:: 提供一覧 ::

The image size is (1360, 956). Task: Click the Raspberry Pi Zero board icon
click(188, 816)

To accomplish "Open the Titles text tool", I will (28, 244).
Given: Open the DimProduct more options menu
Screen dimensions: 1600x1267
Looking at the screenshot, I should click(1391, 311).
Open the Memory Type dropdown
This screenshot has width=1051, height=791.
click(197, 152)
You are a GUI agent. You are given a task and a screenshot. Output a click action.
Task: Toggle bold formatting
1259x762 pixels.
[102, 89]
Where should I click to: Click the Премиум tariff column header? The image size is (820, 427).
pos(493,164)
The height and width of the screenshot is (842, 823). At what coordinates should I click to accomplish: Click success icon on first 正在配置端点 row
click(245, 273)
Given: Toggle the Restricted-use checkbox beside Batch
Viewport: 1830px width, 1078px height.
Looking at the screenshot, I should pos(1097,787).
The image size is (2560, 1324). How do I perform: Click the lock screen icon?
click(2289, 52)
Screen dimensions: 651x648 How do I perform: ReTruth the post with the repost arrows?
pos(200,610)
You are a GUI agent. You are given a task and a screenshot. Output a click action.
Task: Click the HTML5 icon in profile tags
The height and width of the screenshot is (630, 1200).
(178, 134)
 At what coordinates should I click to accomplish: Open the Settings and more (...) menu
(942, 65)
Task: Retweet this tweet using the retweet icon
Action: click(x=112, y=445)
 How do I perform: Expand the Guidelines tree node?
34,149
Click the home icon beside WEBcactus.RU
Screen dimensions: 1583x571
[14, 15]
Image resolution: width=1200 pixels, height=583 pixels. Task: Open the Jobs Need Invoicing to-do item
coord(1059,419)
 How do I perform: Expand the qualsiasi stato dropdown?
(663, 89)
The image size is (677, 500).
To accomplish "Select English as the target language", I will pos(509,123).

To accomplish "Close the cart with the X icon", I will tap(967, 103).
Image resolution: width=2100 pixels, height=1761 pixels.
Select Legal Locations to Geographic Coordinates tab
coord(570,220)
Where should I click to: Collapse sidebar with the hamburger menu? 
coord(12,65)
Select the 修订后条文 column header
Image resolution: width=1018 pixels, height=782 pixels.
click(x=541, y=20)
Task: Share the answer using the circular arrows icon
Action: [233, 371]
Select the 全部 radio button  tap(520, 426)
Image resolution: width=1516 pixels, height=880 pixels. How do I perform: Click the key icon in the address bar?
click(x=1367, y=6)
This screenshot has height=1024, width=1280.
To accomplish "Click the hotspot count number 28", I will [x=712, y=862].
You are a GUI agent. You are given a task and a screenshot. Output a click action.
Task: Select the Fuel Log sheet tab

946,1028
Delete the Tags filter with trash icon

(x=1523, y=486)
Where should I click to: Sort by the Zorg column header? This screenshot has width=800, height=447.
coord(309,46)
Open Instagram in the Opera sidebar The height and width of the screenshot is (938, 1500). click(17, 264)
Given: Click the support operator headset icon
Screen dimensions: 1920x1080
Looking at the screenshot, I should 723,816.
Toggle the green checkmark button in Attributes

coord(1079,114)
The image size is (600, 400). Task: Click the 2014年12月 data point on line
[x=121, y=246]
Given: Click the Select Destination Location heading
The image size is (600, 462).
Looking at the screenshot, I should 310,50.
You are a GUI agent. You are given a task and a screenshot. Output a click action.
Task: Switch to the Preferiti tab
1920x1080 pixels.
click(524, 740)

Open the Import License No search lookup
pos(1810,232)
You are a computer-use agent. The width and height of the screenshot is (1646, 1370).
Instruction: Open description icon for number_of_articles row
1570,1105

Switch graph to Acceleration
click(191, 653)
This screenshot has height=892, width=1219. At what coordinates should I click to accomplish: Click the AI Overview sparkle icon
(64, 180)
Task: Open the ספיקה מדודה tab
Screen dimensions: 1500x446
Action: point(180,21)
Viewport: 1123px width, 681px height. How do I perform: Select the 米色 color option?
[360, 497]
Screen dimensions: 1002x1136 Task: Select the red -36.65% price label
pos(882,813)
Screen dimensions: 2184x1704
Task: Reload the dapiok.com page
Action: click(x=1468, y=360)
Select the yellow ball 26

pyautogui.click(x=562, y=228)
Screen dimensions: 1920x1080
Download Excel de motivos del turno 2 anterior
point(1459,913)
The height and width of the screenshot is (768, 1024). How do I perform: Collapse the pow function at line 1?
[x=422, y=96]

:::

** 作成対象 **
上の一覧から、文字列「Expand」を含む行をすべてそのまま抜き出して示す。

** 最終結果 **
 How do I perform: Expand the Guidelines tree node?
 How do I perform: Expand the qualsiasi stato dropdown?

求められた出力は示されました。